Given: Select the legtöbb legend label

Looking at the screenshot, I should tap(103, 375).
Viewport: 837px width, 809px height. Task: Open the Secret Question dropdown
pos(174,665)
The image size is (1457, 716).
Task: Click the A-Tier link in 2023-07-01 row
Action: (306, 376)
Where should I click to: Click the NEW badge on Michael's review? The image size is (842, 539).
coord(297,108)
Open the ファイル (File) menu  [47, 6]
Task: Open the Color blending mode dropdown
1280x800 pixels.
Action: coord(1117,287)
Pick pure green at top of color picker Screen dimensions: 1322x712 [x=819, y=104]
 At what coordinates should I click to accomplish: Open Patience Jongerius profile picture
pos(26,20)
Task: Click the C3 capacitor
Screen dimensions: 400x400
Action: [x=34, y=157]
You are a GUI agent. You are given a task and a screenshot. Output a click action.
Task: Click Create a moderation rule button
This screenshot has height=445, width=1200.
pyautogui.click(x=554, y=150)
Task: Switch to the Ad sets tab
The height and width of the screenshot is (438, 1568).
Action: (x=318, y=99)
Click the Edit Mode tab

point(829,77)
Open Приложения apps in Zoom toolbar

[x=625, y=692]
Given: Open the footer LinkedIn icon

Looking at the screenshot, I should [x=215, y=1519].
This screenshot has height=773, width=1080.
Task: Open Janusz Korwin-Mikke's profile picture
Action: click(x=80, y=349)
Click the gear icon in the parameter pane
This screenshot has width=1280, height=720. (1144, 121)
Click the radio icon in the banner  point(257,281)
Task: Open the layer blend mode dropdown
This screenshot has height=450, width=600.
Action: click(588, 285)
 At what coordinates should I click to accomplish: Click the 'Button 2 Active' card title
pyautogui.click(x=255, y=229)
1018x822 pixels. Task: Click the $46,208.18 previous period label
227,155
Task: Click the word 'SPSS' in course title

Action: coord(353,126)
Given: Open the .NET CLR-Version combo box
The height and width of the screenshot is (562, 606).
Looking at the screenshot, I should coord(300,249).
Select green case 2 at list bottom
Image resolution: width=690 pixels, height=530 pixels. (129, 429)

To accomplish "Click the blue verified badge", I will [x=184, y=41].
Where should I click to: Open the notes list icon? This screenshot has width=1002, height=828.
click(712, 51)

■ ■ ■

# Your assignment
The whole listing needs repeating. Match each line exactly.

# Exercise response
Given: Select the legtöbb legend label

Looking at the screenshot, I should tap(103, 375).
Viewport: 837px width, 809px height. Task: Open the Secret Question dropdown
pos(174,665)
The image size is (1457, 716).
Task: Click the A-Tier link in 2023-07-01 row
Action: (306, 376)
Where should I click to: Click the NEW badge on Michael's review? The image size is (842, 539).
coord(297,108)
Open the ファイル (File) menu  [47, 6]
Task: Open the Color blending mode dropdown
1280x800 pixels.
Action: coord(1117,287)
Pick pure green at top of color picker Screen dimensions: 1322x712 [x=819, y=104]
 At what coordinates should I click to accomplish: Open Patience Jongerius profile picture
pos(26,20)
Task: Click the C3 capacitor
Screen dimensions: 400x400
Action: [x=34, y=157]
You are a GUI agent. You are given a task and a screenshot. Output a click action.
Task: Click Create a moderation rule button
This screenshot has height=445, width=1200.
pyautogui.click(x=554, y=150)
Task: Switch to the Ad sets tab
The height and width of the screenshot is (438, 1568).
Action: (x=318, y=99)
Click the Edit Mode tab

point(829,77)
Open Приложения apps in Zoom toolbar

[x=625, y=692]
Given: Open the footer LinkedIn icon

Looking at the screenshot, I should [x=215, y=1519].
This screenshot has height=773, width=1080.
Task: Open Janusz Korwin-Mikke's profile picture
Action: click(x=80, y=349)
Click the gear icon in the parameter pane
This screenshot has width=1280, height=720. (1144, 121)
Click the radio icon in the banner  point(257,281)
Task: Open the layer blend mode dropdown
This screenshot has height=450, width=600.
Action: click(588, 285)
 At what coordinates should I click to accomplish: Click the 'Button 2 Active' card title
pyautogui.click(x=255, y=229)
1018x822 pixels. Task: Click the $46,208.18 previous period label
227,155
Task: Click the word 'SPSS' in course title

Action: coord(353,126)
Given: Open the .NET CLR-Version combo box
The height and width of the screenshot is (562, 606).
Looking at the screenshot, I should coord(300,249).
Select green case 2 at list bottom
Image resolution: width=690 pixels, height=530 pixels. (129, 429)

To accomplish "Click the blue verified badge", I will [x=184, y=41].
Where should I click to: Open the notes list icon? This screenshot has width=1002, height=828.
click(712, 51)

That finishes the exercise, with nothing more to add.